Der kreativen und akribischen Führung der Ermittlungen der EKO Stadion ist der bemerkenswerte Erfolg zu verdanken. Inzwischen konnten die Namen von 43 Tatverdächtigen ermittelt werden. Die Staatsanwaltschaft Bayreuth brachte bereits erste Verfahren zum Abschluss. Zum Beispiel erwirkte sie einen Untersuchungshaftbefehl gegen einen 30-jährigen vorbestraften Thüringer wegen tätlichen Angriffs auf Polizeibeamte und gefährlicher Körperverletzung. Der Haftbefehl ist inzwischen gegen Auflagen außer Vollzug gesetzt worden. Gegen weitere Tatverdächtige wurde jeweils Anklage zum Amtsgericht Bayreuth – Schöffengericht wegen Landfriedensbruchs im besonders schweren Fall, (versuchter) gefährlicher Körperverletzung, tätlichen Angriffs auf Vollstreckungsbeamte und Sachbeschädigung erhoben. Das Amtsgericht Bayreuth verurteilte einen mitgereisten Dresdner Anhänger, der bei seiner Ankunft am Bayreuther Bahnhof den Einsatzkräften den Mittelfinger gezeigt hatte, zur Zahlung einer Geldstrafe von 4.800 Euro.
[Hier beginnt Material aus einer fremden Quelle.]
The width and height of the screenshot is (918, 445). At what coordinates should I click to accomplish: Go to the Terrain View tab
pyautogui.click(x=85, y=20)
Die geplünderte Kasse aus dem Imbisswagen legt man einem damals 32-jährigen Tatverdächtigen zu Last, gegen einen 24-Jährigen ermittelt die EKO ebenfalls wegen der Plünderung. Zum Übergriff auf den Fotoreporter konnten sechs tatbeteiligte Personen identifiziert werden. In diesem Zusammenhang erwirkten die Ermittler Durchsuchungsbeschlüsse für die Wohnungen der Tatverdächtigen in Sachsen. Diese wurden bereits umgesetzt.

Als Folgemaßnahme für die identifizierten Straftäter vom 1. Oktober 2022 sollen über die Spielvereinigung Bayreuth bundesweite Stadionverbote beim Deutschen Fußballbund erwirkt werden.

Die in aufwändiger Kleinarbeit durch die EKO Stadion und ihre unterstützenden Dienststellen zusammengetragenen Ermittlungsergebnisse werden an die Staatsanwaltschaft Bayreuth übermittelt. Nach rechtlicher Bewertung werden die Taten auf juristischer Ebene weiterverfolgt.